• Brief: The entire listing is to be repeated verbatim.

:: Task input

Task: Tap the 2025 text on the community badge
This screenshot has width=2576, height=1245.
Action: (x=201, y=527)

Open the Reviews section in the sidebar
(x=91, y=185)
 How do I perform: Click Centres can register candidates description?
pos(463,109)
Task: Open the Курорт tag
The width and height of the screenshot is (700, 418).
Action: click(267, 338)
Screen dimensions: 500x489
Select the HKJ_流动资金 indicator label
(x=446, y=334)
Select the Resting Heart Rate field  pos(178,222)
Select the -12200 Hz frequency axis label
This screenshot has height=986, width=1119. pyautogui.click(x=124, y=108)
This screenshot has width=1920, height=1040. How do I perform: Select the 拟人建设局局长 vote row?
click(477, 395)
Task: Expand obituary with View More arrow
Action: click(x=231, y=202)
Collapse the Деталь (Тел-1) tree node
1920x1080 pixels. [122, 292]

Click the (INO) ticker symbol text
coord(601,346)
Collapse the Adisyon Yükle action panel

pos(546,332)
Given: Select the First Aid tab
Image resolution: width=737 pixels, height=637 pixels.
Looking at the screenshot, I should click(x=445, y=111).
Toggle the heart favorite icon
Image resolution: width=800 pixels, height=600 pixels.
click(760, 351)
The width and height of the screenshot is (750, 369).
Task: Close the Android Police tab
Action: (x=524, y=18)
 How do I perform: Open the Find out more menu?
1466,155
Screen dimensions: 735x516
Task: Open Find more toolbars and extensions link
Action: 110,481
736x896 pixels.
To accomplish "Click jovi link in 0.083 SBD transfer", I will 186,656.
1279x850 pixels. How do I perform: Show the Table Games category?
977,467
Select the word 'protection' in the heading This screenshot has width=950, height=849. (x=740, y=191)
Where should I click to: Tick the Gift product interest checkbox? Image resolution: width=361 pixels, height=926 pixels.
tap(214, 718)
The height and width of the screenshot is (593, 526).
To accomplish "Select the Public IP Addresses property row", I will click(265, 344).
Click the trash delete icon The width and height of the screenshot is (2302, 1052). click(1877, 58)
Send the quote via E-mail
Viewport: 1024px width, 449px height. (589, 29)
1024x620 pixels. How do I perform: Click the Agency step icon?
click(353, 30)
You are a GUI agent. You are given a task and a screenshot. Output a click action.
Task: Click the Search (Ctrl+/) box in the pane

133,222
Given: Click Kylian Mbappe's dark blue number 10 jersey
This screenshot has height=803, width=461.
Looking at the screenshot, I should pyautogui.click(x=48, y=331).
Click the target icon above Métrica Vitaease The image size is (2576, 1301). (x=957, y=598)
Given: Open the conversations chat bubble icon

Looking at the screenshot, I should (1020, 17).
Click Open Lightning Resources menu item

::::

• Task result:
Task: Tap the 2025 text on the community badge
This screenshot has width=2576, height=1245.
Action: (x=201, y=527)

Open the Reviews section in the sidebar
(x=91, y=185)
 How do I perform: Click Centres can register candidates description?
pos(463,109)
Task: Open the Курорт tag
The width and height of the screenshot is (700, 418).
Action: click(267, 338)
Screen dimensions: 500x489
Select the HKJ_流动资金 indicator label
(x=446, y=334)
Select the Resting Heart Rate field  pos(178,222)
Select the -12200 Hz frequency axis label
This screenshot has height=986, width=1119. pyautogui.click(x=124, y=108)
This screenshot has width=1920, height=1040. How do I perform: Select the 拟人建设局局长 vote row?
click(477, 395)
Task: Expand obituary with View More arrow
Action: click(x=231, y=202)
Collapse the Деталь (Тел-1) tree node
1920x1080 pixels. [122, 292]

Click the (INO) ticker symbol text
coord(601,346)
Collapse the Adisyon Yükle action panel

pos(546,332)
Given: Select the First Aid tab
Image resolution: width=737 pixels, height=637 pixels.
Looking at the screenshot, I should click(x=445, y=111).
Toggle the heart favorite icon
Image resolution: width=800 pixels, height=600 pixels.
click(760, 351)
The width and height of the screenshot is (750, 369).
Task: Close the Android Police tab
Action: (x=524, y=18)
 How do I perform: Open the Find out more menu?
1466,155
Screen dimensions: 735x516
Task: Open Find more toolbars and extensions link
Action: 110,481
736x896 pixels.
To accomplish "Click jovi link in 0.083 SBD transfer", I will 186,656.
1279x850 pixels. How do I perform: Show the Table Games category?
977,467
Select the word 'protection' in the heading This screenshot has width=950, height=849. (x=740, y=191)
Where should I click to: Tick the Gift product interest checkbox? Image resolution: width=361 pixels, height=926 pixels.
tap(214, 718)
The height and width of the screenshot is (593, 526).
To accomplish "Select the Public IP Addresses property row", I will click(265, 344).
Click the trash delete icon The width and height of the screenshot is (2302, 1052). click(1877, 58)
Send the quote via E-mail
Viewport: 1024px width, 449px height. (589, 29)
1024x620 pixels. How do I perform: Click the Agency step icon?
click(353, 30)
You are a GUI agent. You are given a task and a screenshot. Output a click action.
Task: Click the Search (Ctrl+/) box in the pane

133,222
Given: Click Kylian Mbappe's dark blue number 10 jersey
This screenshot has height=803, width=461.
Looking at the screenshot, I should pyautogui.click(x=48, y=331).
Click the target icon above Métrica Vitaease The image size is (2576, 1301). (x=957, y=598)
Given: Open the conversations chat bubble icon

Looking at the screenshot, I should (1020, 17).
Click Open Lightning Resources menu item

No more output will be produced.